### AVAILABLE DATA
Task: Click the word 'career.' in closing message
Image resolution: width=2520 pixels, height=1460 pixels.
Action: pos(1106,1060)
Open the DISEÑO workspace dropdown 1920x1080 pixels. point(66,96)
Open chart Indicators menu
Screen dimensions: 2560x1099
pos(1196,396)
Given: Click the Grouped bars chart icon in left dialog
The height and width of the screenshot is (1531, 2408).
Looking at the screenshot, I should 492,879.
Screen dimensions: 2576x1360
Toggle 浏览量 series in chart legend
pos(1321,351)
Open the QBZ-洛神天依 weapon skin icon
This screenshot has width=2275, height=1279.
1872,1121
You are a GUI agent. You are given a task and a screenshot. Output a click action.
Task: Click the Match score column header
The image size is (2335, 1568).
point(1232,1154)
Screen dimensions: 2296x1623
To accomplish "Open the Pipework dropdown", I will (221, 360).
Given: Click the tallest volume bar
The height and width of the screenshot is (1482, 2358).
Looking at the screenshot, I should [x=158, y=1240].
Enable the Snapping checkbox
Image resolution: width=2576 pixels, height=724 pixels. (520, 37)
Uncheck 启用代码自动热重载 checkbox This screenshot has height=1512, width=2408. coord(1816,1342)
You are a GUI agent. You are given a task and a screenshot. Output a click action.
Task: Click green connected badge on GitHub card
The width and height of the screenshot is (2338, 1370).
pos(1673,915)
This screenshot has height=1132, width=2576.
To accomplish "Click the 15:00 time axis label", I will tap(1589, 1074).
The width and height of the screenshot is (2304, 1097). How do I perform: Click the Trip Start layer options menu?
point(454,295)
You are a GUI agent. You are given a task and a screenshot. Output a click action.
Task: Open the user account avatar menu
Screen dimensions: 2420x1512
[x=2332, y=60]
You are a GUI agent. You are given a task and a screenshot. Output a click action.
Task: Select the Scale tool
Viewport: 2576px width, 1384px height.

### EXERCISE PROMPT
Nothing but the lines from the one containing "Task: Open the user account avatar menu" through the final line of the listing above belongs in the answer; set them down exactly.

### SOLVED EXERCISE
Task: Open the user account avatar menu
Screen dimensions: 2420x1512
[x=2332, y=60]
You are a GUI agent. You are given a task and a screenshot. Output a click action.
Task: Select the Scale tool
Viewport: 2576px width, 1384px height.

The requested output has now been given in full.